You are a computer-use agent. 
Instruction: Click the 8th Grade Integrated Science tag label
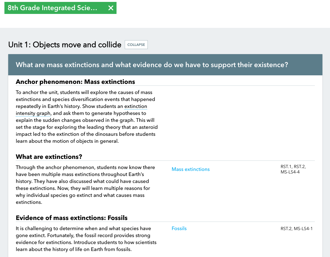click(x=52, y=8)
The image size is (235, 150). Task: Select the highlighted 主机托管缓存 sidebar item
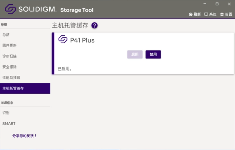[13, 89]
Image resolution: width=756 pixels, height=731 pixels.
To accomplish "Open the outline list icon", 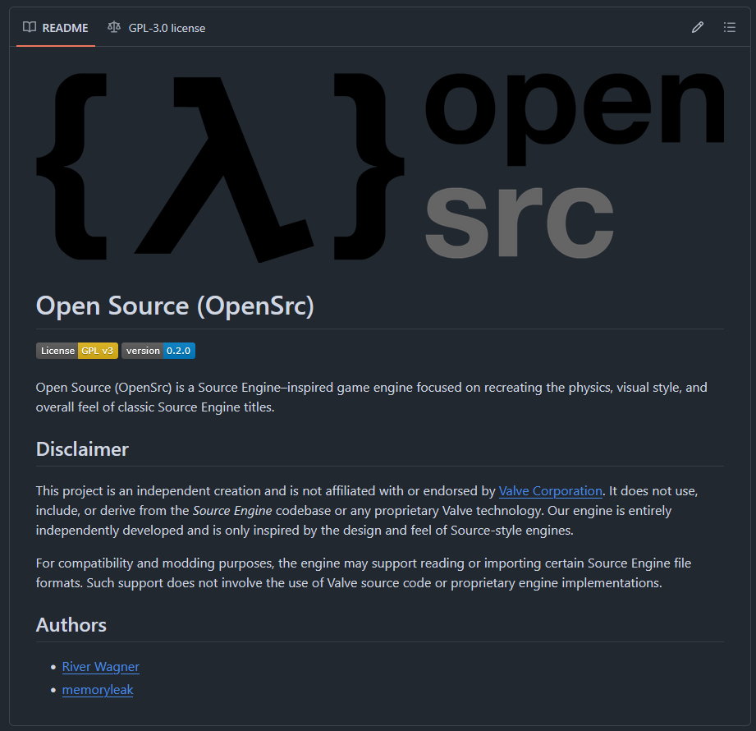I will [x=729, y=27].
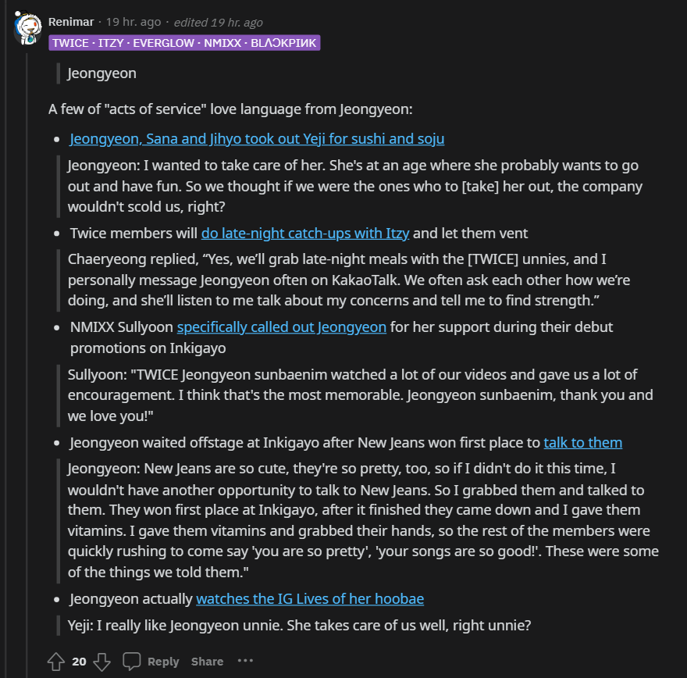The image size is (687, 678).
Task: Click the first "19 hr. ago" timestamp
Action: tap(135, 22)
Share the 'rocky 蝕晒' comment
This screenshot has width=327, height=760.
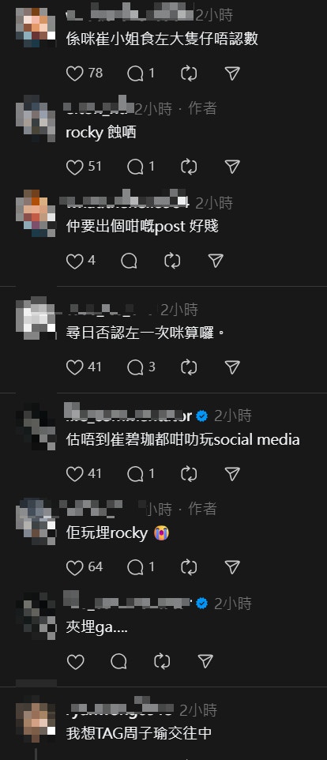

▸ **WHAT TO DO**:
Leave the pictures aside and transcribe only the lines from the one holding "Share the 'rocky 蝕晒' comment" through the final line of the records above.

▸ **TASK RESPONSE**:
Share the 'rocky 蝕晒' comment
This screenshot has width=327, height=760.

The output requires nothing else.